Adding SSO to an existing MVC application

2
votes

We have an existing MVC application which is used by multiple customers.

Currently, each customer is given a URL to our application e.g. https://myapp/mycustomername.

When they go their, they are presented with a login screen.

For some customers (not all) we want to implement SSO, and authenticate their users against their active directory, so that they never see the login screen (unless the SSO authentication fails).

Most customers won't be using this functionality.

My first question is: is this do-able? Is it possible to have an MVC application which uses both SSO and forms authentication?

If so, can anyone point me to any links explaining the process?

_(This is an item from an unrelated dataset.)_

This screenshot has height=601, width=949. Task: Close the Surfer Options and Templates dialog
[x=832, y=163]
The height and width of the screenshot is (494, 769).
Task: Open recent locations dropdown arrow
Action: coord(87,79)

I've seen some good information, such as this tutorial but I can't find anything that matches my scenario.

Thanks.

1
asp.net-mvc-4single-sign-onmulti-tenant

1 Answers

0
votes

This is surely a do-able task.

The steps would be

  1. Identify the tenant name from the URL
  2. Get the Identity Setting
  3. If forms authentication, show them the login page
  4. If SSO enabled, redirect to their ADFS URL

When you onboard your tenant, you will have to maintain the following metadata

TenantName
AuthenticationType : {forms / ADFS}
SSO Url
SSO Federation Metadata URL 
etc

We did one such implementation that supports ADFS, Social Logins with Forms Authentication too.